AANTEKENINGE
Is ’n eksekuteur van ’n bestorwe boedel gevrywaar teen ’n mandament van spolie?
Author: JC Sonnekus
ISSN: 1996-2207
Affiliations: Universiteit van Johannesburg
Source: Tydskrif vir die Suid-Afrikaanse Reg, Issue 1, 2026, p. 157-172
https://doi.org/10.47348/TSAR/2026/i1a9
Abstract
Shortly after the demise of the deceased on 13 June 2025 the first respondent in Tlou v Mtsweni (2025/182777) 2025 ZALMPPHC 198 (20 October 2025) as designated executor presented the applicant T, a sister of the deceased, with a handwritten note commissioned by the fourth respondent as police officer purporting to be the last will and testament of the deceased. In terms of the said document, the first respondent stood to inherit the tavern of the deceased as well as all the furniture in the said tavern. Part of the furniture that was used in the tavern included fridges that belonged to SA Breweries. Against the will of the applicant and notwithstanding her protest, the first respondent removed such furniture from the possession of the applicant. She had kept the belongings of her deceased brother in safekeeping at her (their) parents’ premises until significant uncertainties regarding the validity of the handwritten note as the alleged last will of the deceased could be clarified in court.
The court dismissed the application by T for the spoliation order against M with costs because, according to the court, an executor is entitled to remove any property that forms part of the estate of the deceased on authority of the Administration of Estates Act 66 of 1965. The court held that of relevance to these proceedings, is the averment by the first respondent that he is empowered to collect the assets of the estate by virtue of his appointment as executor. According to the first respondent it is therefore his duty to collect assets belonging to the deceased estate and any alleged dispossession is thus lawful and justified. The acting judge submitted that, insofar as the refrigerators were in the control of the deceased and held at the tavern premises, nobody had the right to simply remove these refrigerators without the knowledge and consent of the executor – notwithstanding the fact that they never belonged to the deceased. The court held that the applicant removed the furniture from the tavern unlawfully and without the executor’s consent and retained the refrigerators at her or her parents’ premises.
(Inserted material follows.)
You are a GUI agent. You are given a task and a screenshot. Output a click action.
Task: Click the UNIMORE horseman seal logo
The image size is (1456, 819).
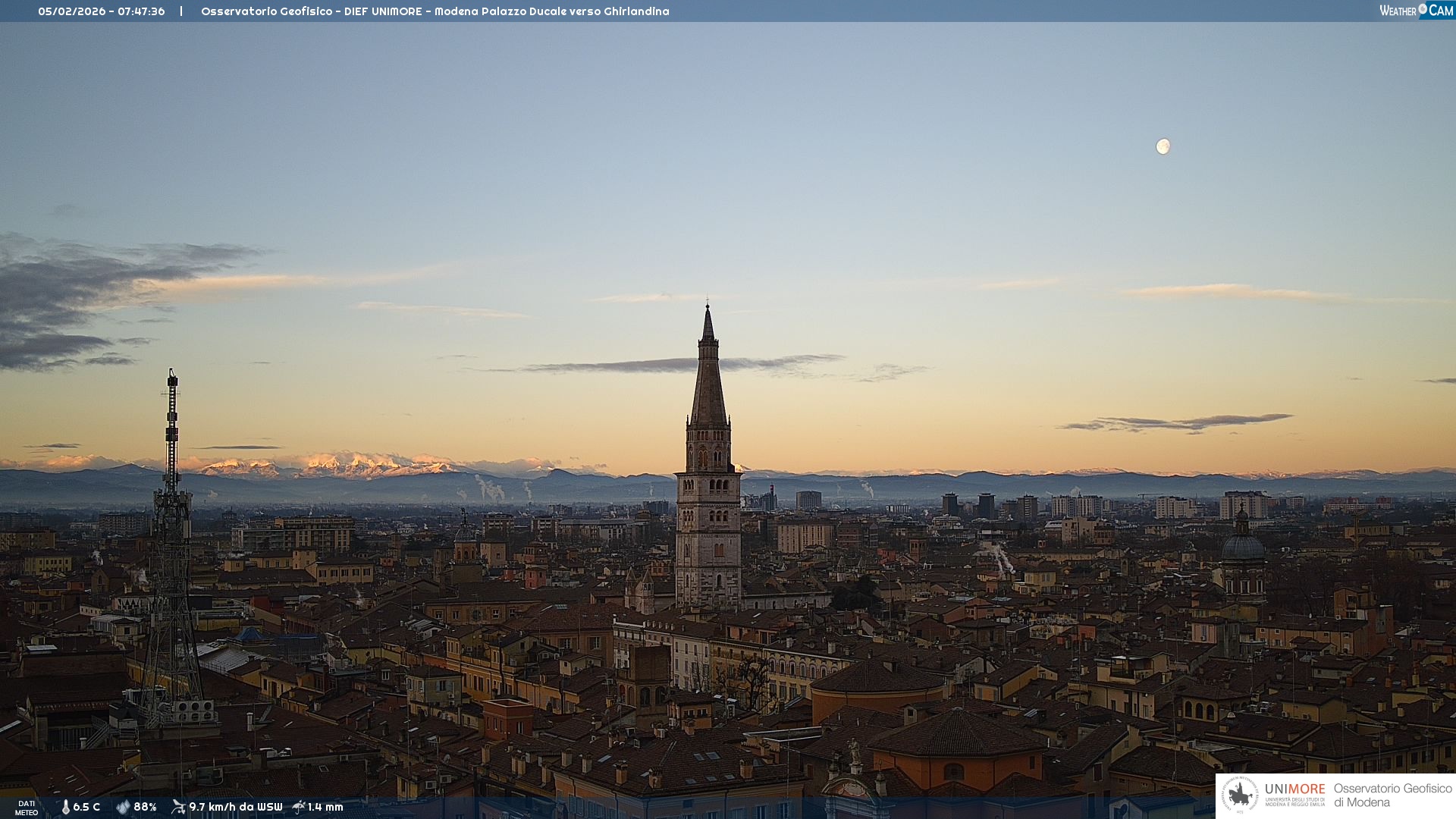(1240, 795)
The judgment does not disclose whether the said removal by the applicant took place before or after the respondent was issued with the letters of executorship by the master of the high court. It would seem to be problematic to await the issuing of the letters of executorship to acquire the executor’s consent if in the meantime the property may be prone to pilfering by thieves from the abandoned tavern. T acted exemplarily, as a negotiorum gestor may be expected to act in preservation of the assets of the deceased. An agent of necessity holds the things as possessor and not as a mere detentor, because per definition she was not mandated by another as principal to act as the latter’s detentor.
The court held that the applicant was incorrect in her submission that the executor must have some form of court order or authority before assets can be forcefully removed or collected by him. The authority of the executor is according to the court “cemented” in the provisions of section 26. That section, however, does not empower the executor to spoliate anything covered by the emphasised qualification governing the executor’s powers: “Immediately after letters of executorship have been granted to him an executor shall take into his custody or under his control all the property, books and documents in the estate and not in the possession of any person who claims to be entitled to retain it under any contract, right of retention or attachment” (s 26(1) – emphasis added).
The applicant’s contention is that the first respondent’s appointment as executor does not empower him to take the law into his own hands without recourse to the court or the master. Not even an owner can hide behind his ownership as justification for an act of spoliation, and an executor is at most acting as the personal representative of the deceased and is not clothed with more powers than the deceased as owner had. The court held that this contention is rebutted by the purported trite provisions of the Administration of Estates Act, which direct that the executor must take immediate possession of such property belonging to the deceased estate or in the possession or under the control of the deceased [sic].
It is submitted that, because the refrigerators belonged to SA Breweries, the executor had no entitlement to lay claim to the possession of such assets, as they had never formed part of the estate of the deceased. It is further submitted that no executor is clothed with the power to spoliate assets from the peaceful possession of a third party as possessor. Notwithstanding the conviction of the acting judge in this case, the Administration of Estates Act does not entitle the executor to self-righteously dispossess anybody. This judgment should not be elevated as a unique precedent on the perceived newfound limitations to a spoliation order under the principle of stare decisis.
It is doubtful whether it was justified to award a cost order against the applicant considering that she was relying on the judicial order to protect her against a spoliator after she took the assets of her deceased brother into her safekeeping as agent of necessity to prevent his estate being pilfered until the clarification of the validity of the will and the appointment of the executor. Not protecting the negotiorum gestor in this instance and burdening her with a cost order including the costs of counsel on scale B does not strengthen reliance on the rule of law.